Using artificial intelligence to predict the source of a tumor is something many of us would be accustomed to watching on an episode of Star Trek. Picture it: Dr. Crusher standing over ensign “red shirt,” asking the ship’s computer to scan the patient and tell her the origin of her potentially doomed shipmate’s cancer. Well, investigators at MIT and Dana-Farber Cancer Institute are taking a page out of sci-fi and making it a reality.
From this collaboration, scientists have unveiled a machine-learning model that promises to revolutionize how we approach cancers of unknown primary origin (CUP). This transformative tool, named OncoNPC, harnesses the power of artificial intelligence to predict the primary source of a patient's cancer, potentially guiding treatment decisions and improving outcomes for a group that has traditionally faced "dismal outcomes," as described by Dana-Farber researcher and senior author Alexander Gusev, PhD. Findings from the new study were published recently in Nature Medicine.
For a small percentage of cancer patients, the origin of their malignancy remains a mystery, making treatment decisions challenging. “This patient group has dismal outcomes,” Gusev emphasizes. However, the new model offers a glimmer of hope. “We see the OncoNPC prediction as a nudge, a way to provide a possible explanation for cancer that helps point to appropriate treatment, including precision medicine,” Gusev elaborates.
Intae Moon, an MIT graduate student in electrical engineering and computer science and the study's lead author, highlights the model's transparency, stating, “We thought that this transparency would help clinicians trust the model. It also could be clinically and biologically useful to see what genetic factors contributed to the model’s prediction, especially considering the enigmatic nature of CUP tumors.”

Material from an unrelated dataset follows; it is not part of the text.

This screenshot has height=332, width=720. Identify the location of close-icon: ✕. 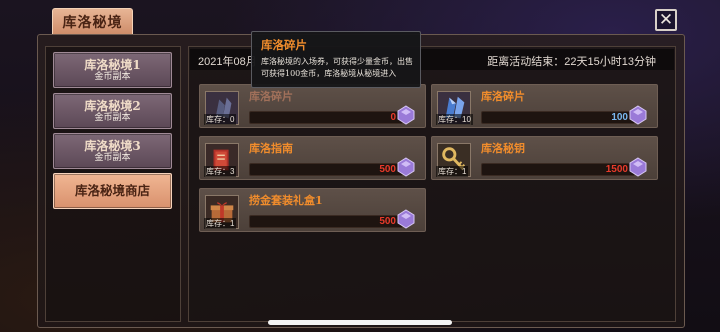
(666, 20).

The OncoNPC model, short for Oncology NGS-based Primary cancer type Classifier, was trained on genetic data from nearly 30,000 patients and could predict the origins of tumors with an impressive 80% accuracy. When applied to a separate database of 971 CUP tumors, OncoNPC made high-confidence predictions for 41.2% of the cases. Validating these predictions, the team found that inherited germline cancer risks among these patients aligned with the model's predictions.
The implications of this research are profound. Not only does it offer a potential lifeline to patients diagnosed with CUP, but it also paves the way for more personalized treatment options. “That was the most important finding in our paper, that this model could be potentially used to aid treatment decisions, guiding doctors toward personalized treatments for patients with cancers of unknown primary origin,” Moon explains.

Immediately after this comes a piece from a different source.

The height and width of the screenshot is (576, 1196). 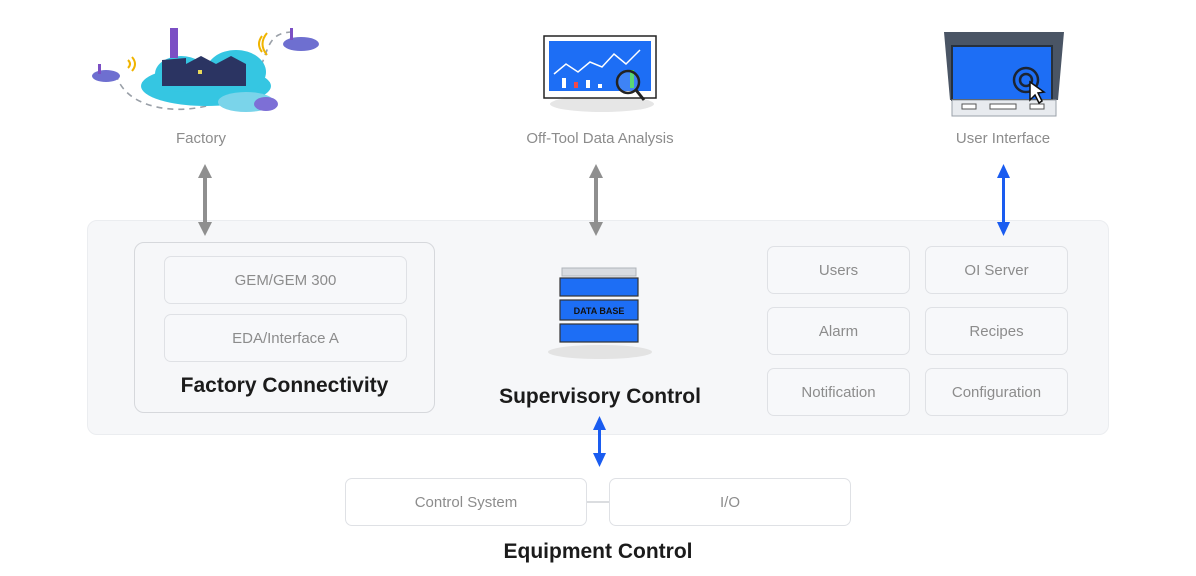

Furthermore, the model's predictions could enable approximately 2.2 times as many CUP patients to be matched to approved targeted medicines. “This could open the door to more precision treatment for these patients,” Gusev adds.
Looking ahead, the researchers are eager to expand the model's capabilities. They aim to incorporate additional diagnostic information, such as pathology results, and are keen to collaborate with community cancer centers to understand further how OncoNPC predictions could complement existing diagnostics.
The research, funded by esteemed organizations, including the National Institutes of Health and the Doris Duke Charitable Foundation, is a testament to the relentless pursuit of innovation in the field of oncology. As Dana-Farber Cancer Institute continues its mission to reduce the burden of cancer through scientific inquiry, clinical care, and advocacy, this groundbreaking study stands as a beacon of hope for patients worldwide.